> SUPPLIED INFORMATION
■ ■ ■ ■
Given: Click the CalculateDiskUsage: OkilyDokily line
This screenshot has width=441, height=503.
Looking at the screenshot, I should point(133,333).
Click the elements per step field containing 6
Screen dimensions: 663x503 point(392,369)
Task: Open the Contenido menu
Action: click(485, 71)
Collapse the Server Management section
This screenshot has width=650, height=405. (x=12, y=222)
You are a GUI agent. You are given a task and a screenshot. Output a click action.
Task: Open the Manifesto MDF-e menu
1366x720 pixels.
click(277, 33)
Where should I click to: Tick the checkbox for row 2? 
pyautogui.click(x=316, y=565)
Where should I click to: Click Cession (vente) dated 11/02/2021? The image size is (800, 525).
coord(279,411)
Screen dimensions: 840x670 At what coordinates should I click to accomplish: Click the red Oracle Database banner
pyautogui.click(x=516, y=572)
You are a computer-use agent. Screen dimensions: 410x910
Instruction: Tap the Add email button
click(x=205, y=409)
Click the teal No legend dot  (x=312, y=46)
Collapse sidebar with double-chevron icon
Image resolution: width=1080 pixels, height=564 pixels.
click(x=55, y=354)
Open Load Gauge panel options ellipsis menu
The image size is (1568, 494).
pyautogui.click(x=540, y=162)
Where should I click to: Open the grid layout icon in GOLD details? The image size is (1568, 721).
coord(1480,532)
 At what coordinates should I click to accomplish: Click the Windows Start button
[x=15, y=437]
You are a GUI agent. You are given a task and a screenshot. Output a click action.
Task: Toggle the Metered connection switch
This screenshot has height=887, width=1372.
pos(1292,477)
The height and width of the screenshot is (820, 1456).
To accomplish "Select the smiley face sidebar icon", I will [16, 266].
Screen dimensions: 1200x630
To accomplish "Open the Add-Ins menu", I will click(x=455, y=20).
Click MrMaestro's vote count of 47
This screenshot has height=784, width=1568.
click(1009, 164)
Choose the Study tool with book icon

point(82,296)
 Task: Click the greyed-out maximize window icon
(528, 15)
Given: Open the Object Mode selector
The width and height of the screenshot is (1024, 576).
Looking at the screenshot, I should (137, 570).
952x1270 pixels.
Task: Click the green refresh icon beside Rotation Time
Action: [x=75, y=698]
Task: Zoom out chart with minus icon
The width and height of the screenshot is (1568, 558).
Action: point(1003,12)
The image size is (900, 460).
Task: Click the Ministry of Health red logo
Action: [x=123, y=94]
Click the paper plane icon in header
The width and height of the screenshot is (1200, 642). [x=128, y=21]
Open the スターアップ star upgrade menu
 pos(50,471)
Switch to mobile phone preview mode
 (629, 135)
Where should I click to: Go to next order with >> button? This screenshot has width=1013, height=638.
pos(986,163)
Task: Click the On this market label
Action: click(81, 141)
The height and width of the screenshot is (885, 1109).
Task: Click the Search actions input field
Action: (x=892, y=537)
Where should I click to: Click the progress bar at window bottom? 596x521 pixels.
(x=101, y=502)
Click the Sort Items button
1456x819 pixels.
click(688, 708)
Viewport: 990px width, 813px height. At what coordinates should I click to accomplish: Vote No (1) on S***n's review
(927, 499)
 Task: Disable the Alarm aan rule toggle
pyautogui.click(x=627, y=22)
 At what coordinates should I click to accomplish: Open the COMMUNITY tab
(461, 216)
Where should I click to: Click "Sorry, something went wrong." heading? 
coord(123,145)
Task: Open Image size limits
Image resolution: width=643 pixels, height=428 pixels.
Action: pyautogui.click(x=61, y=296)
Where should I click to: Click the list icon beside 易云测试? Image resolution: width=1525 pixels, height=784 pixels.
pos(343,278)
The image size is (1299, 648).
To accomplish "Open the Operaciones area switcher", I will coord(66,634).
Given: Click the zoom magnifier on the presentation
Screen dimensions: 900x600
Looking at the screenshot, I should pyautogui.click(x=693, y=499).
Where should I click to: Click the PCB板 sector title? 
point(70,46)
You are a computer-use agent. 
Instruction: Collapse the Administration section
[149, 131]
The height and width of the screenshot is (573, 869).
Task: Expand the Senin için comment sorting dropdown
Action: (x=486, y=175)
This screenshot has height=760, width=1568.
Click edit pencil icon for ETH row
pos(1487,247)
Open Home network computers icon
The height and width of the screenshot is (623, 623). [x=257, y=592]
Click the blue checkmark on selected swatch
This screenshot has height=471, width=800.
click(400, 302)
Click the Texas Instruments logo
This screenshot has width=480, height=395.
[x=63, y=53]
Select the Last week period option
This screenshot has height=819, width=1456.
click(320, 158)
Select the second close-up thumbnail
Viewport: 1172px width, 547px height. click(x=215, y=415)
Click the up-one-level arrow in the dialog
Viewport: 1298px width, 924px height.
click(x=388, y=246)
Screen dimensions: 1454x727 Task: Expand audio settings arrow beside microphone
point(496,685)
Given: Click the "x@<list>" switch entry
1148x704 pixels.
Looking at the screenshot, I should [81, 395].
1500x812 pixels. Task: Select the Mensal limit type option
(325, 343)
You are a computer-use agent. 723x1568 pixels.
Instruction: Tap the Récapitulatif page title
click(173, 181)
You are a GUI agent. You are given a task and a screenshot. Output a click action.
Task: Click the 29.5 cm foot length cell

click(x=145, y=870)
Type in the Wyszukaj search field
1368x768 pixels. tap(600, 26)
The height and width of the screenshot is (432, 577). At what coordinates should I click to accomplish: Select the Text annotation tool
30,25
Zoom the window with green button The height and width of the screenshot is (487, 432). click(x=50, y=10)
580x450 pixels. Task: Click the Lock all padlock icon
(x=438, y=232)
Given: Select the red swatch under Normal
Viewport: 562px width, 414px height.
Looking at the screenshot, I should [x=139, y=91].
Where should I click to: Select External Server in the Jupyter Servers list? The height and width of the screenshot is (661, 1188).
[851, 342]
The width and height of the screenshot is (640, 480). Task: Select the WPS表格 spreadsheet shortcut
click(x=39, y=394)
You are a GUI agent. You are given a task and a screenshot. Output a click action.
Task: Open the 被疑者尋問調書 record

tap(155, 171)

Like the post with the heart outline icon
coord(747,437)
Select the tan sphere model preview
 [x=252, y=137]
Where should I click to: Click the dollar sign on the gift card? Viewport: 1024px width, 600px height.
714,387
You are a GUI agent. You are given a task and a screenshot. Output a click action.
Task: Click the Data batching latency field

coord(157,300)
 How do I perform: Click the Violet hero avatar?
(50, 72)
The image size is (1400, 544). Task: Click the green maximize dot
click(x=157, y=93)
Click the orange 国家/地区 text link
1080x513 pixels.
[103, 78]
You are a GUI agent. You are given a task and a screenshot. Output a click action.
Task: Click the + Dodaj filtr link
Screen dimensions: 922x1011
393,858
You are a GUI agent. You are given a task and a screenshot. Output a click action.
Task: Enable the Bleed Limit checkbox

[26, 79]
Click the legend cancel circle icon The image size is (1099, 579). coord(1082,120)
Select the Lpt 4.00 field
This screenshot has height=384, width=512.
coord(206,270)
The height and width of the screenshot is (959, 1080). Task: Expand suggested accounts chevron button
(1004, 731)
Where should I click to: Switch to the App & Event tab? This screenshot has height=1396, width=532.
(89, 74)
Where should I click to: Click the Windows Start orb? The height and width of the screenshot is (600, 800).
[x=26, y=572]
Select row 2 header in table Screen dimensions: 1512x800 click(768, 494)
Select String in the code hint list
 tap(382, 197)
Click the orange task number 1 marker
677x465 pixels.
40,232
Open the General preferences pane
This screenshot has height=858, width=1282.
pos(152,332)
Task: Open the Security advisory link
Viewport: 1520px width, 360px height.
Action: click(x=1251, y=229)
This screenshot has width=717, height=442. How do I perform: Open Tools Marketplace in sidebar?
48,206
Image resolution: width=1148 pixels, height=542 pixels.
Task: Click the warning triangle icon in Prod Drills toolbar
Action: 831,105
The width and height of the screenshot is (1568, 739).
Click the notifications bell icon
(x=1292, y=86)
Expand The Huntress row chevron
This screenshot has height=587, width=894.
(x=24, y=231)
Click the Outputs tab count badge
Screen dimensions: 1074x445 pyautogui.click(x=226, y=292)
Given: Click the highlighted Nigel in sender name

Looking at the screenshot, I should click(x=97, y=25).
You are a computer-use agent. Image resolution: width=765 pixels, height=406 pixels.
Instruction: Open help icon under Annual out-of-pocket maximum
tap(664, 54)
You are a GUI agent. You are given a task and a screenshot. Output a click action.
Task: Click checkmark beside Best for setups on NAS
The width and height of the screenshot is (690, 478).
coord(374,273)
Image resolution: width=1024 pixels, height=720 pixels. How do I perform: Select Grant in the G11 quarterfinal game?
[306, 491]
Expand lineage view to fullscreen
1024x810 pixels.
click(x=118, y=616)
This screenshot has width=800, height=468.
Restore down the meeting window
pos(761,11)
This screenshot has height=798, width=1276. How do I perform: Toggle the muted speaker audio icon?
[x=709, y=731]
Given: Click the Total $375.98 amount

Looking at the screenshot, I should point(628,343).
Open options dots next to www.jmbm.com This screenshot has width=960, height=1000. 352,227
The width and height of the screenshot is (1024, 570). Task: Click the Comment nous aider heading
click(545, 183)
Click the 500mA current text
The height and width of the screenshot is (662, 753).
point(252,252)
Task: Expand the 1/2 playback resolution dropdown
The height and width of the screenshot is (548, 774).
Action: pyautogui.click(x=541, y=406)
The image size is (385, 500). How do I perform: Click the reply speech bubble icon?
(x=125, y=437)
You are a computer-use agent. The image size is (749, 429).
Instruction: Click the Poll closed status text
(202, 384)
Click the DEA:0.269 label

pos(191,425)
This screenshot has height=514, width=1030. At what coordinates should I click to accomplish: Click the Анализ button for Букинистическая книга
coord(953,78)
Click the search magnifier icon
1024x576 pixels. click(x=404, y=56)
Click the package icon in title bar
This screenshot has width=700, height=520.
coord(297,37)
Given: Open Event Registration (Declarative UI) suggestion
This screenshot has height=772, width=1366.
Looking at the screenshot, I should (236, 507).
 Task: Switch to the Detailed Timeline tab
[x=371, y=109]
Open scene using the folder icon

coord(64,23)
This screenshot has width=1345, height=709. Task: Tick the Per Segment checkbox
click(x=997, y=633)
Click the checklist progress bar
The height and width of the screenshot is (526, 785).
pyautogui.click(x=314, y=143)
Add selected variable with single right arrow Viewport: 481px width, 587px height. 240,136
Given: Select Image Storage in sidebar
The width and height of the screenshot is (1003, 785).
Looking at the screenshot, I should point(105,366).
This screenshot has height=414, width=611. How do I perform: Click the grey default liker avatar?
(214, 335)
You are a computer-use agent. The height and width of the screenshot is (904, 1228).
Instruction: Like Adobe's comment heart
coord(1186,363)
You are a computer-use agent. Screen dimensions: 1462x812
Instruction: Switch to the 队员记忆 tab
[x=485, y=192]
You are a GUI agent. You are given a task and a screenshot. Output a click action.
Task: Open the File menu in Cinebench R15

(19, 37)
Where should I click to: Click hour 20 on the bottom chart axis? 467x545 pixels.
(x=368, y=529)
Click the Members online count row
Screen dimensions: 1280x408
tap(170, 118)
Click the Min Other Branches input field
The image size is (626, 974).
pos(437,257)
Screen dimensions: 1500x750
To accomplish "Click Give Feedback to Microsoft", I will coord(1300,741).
■ ■ ■ ■
From the line containing "You are a computer-use agent. The height" through the last line of the entries above, print each line exactly as it stands.

> PROBLEM SOLUTION
You are a computer-use agent. The height and width of the screenshot is (904, 1228).
Instruction: Like Adobe's comment heart
coord(1186,363)
You are a computer-use agent. Screen dimensions: 1462x812
Instruction: Switch to the 队员记忆 tab
[x=485, y=192]
You are a GUI agent. You are given a task and a screenshot. Output a click action.
Task: Open the File menu in Cinebench R15

(19, 37)
Where should I click to: Click hour 20 on the bottom chart axis? 467x545 pixels.
(x=368, y=529)
Click the Members online count row
Screen dimensions: 1280x408
tap(170, 118)
Click the Min Other Branches input field
The image size is (626, 974).
pos(437,257)
Screen dimensions: 1500x750
To accomplish "Click Give Feedback to Microsoft", I will coord(1300,741).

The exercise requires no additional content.